■ **WHAT TO PRODUCE**
Would you return all of this data exactly, leaving nothing out?

[Start of Attachment]

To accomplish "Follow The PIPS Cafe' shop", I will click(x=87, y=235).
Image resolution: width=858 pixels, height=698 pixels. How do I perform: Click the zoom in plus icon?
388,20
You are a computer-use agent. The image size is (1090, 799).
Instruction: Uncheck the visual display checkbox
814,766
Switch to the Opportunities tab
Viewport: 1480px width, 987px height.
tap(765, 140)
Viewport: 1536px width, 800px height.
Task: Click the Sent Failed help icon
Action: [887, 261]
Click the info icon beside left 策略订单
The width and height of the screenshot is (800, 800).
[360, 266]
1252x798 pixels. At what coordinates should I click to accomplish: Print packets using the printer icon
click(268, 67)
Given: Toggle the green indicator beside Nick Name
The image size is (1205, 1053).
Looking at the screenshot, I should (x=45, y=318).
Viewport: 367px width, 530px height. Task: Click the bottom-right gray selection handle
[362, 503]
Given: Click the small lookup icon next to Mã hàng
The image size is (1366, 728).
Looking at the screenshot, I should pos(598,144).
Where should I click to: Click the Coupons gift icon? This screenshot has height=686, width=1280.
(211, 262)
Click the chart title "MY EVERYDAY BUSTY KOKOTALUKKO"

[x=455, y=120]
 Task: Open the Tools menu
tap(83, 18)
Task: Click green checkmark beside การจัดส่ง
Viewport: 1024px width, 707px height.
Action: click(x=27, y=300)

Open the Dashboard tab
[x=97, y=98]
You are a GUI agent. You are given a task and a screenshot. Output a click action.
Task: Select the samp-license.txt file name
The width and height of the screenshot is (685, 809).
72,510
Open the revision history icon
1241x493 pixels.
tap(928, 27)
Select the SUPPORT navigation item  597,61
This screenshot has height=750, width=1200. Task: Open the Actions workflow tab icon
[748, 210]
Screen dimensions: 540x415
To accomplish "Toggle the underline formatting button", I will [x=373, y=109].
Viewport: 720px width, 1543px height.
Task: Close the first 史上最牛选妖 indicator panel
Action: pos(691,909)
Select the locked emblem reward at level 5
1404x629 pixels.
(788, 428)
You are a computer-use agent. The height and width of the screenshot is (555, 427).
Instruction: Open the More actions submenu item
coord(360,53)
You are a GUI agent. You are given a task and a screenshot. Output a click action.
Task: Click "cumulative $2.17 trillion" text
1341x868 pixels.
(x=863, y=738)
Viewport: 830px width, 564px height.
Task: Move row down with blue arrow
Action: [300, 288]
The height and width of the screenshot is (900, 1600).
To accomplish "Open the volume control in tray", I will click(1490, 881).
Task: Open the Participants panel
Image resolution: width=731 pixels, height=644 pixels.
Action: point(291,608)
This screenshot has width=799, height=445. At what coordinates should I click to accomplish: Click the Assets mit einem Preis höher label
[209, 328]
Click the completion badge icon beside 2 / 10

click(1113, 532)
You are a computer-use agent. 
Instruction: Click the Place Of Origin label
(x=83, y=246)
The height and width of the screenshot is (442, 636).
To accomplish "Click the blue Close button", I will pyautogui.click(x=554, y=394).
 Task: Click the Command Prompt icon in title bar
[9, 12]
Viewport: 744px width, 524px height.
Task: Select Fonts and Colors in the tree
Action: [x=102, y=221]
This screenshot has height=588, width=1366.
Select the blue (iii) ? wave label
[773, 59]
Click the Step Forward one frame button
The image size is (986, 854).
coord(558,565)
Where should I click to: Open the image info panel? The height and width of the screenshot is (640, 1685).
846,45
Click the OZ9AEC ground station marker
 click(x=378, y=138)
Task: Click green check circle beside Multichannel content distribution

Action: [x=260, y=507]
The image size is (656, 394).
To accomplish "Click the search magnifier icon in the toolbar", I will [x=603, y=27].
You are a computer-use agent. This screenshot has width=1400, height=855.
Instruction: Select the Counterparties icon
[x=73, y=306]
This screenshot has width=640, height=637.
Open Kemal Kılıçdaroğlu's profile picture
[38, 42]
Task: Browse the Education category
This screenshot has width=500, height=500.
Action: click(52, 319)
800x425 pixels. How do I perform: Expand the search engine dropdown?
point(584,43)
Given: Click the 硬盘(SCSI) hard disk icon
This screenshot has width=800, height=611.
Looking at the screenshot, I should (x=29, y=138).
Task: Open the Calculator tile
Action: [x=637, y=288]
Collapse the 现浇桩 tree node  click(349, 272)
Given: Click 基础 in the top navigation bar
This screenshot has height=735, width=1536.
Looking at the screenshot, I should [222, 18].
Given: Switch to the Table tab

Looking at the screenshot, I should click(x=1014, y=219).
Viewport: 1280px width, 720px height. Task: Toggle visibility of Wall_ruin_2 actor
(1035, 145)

[End of Attachment]

■ **EXPECTED OUTPUT**
To accomplish "Follow The PIPS Cafe' shop", I will click(x=87, y=235).
Image resolution: width=858 pixels, height=698 pixels. How do I perform: Click the zoom in plus icon?
388,20
You are a computer-use agent. The image size is (1090, 799).
Instruction: Uncheck the visual display checkbox
814,766
Switch to the Opportunities tab
Viewport: 1480px width, 987px height.
tap(765, 140)
Viewport: 1536px width, 800px height.
Task: Click the Sent Failed help icon
Action: [887, 261]
Click the info icon beside left 策略订单
The width and height of the screenshot is (800, 800).
[360, 266]
1252x798 pixels. At what coordinates should I click to accomplish: Print packets using the printer icon
click(268, 67)
Given: Toggle the green indicator beside Nick Name
The image size is (1205, 1053).
Looking at the screenshot, I should (x=45, y=318).
Viewport: 367px width, 530px height. Task: Click the bottom-right gray selection handle
[362, 503]
Given: Click the small lookup icon next to Mã hàng
The image size is (1366, 728).
Looking at the screenshot, I should pos(598,144).
Where should I click to: Click the Coupons gift icon? This screenshot has height=686, width=1280.
(211, 262)
Click the chart title "MY EVERYDAY BUSTY KOKOTALUKKO"

[x=455, y=120]
 Task: Open the Tools menu
tap(83, 18)
Task: Click green checkmark beside การจัดส่ง
Viewport: 1024px width, 707px height.
Action: click(x=27, y=300)

Open the Dashboard tab
[x=97, y=98]
You are a GUI agent. You are given a task and a screenshot. Output a click action.
Task: Select the samp-license.txt file name
The width and height of the screenshot is (685, 809).
72,510
Open the revision history icon
1241x493 pixels.
tap(928, 27)
Select the SUPPORT navigation item  597,61
This screenshot has height=750, width=1200. Task: Open the Actions workflow tab icon
[748, 210]
Screen dimensions: 540x415
To accomplish "Toggle the underline formatting button", I will [x=373, y=109].
Viewport: 720px width, 1543px height.
Task: Close the first 史上最牛选妖 indicator panel
Action: pos(691,909)
Select the locked emblem reward at level 5
1404x629 pixels.
(788, 428)
You are a computer-use agent. The height and width of the screenshot is (555, 427).
Instruction: Open the More actions submenu item
coord(360,53)
You are a GUI agent. You are given a task and a screenshot. Output a click action.
Task: Click "cumulative $2.17 trillion" text
1341x868 pixels.
(x=863, y=738)
Viewport: 830px width, 564px height.
Task: Move row down with blue arrow
Action: [300, 288]
The height and width of the screenshot is (900, 1600).
To accomplish "Open the volume control in tray", I will click(1490, 881).
Task: Open the Participants panel
Image resolution: width=731 pixels, height=644 pixels.
Action: point(291,608)
This screenshot has width=799, height=445. At what coordinates should I click to accomplish: Click the Assets mit einem Preis höher label
[209, 328]
Click the completion badge icon beside 2 / 10

click(1113, 532)
You are a computer-use agent. 
Instruction: Click the Place Of Origin label
(x=83, y=246)
The height and width of the screenshot is (442, 636).
To accomplish "Click the blue Close button", I will pyautogui.click(x=554, y=394).
 Task: Click the Command Prompt icon in title bar
[9, 12]
Viewport: 744px width, 524px height.
Task: Select Fonts and Colors in the tree
Action: [x=102, y=221]
This screenshot has height=588, width=1366.
Select the blue (iii) ? wave label
[773, 59]
Click the Step Forward one frame button
The image size is (986, 854).
coord(558,565)
Where should I click to: Open the image info panel? The height and width of the screenshot is (640, 1685).
846,45
Click the OZ9AEC ground station marker
 click(x=378, y=138)
Task: Click green check circle beside Multichannel content distribution

Action: [x=260, y=507]
The image size is (656, 394).
To accomplish "Click the search magnifier icon in the toolbar", I will [x=603, y=27].
You are a computer-use agent. This screenshot has width=1400, height=855.
Instruction: Select the Counterparties icon
[x=73, y=306]
This screenshot has width=640, height=637.
Open Kemal Kılıçdaroğlu's profile picture
[38, 42]
Task: Browse the Education category
This screenshot has width=500, height=500.
Action: click(52, 319)
800x425 pixels. How do I perform: Expand the search engine dropdown?
point(584,43)
Given: Click the 硬盘(SCSI) hard disk icon
This screenshot has width=800, height=611.
Looking at the screenshot, I should (x=29, y=138).
Task: Open the Calculator tile
Action: [x=637, y=288]
Collapse the 现浇桩 tree node  click(349, 272)
Given: Click 基础 in the top navigation bar
This screenshot has height=735, width=1536.
Looking at the screenshot, I should [222, 18].
Given: Switch to the Table tab

Looking at the screenshot, I should click(x=1014, y=219).
Viewport: 1280px width, 720px height. Task: Toggle visibility of Wall_ruin_2 actor
(1035, 145)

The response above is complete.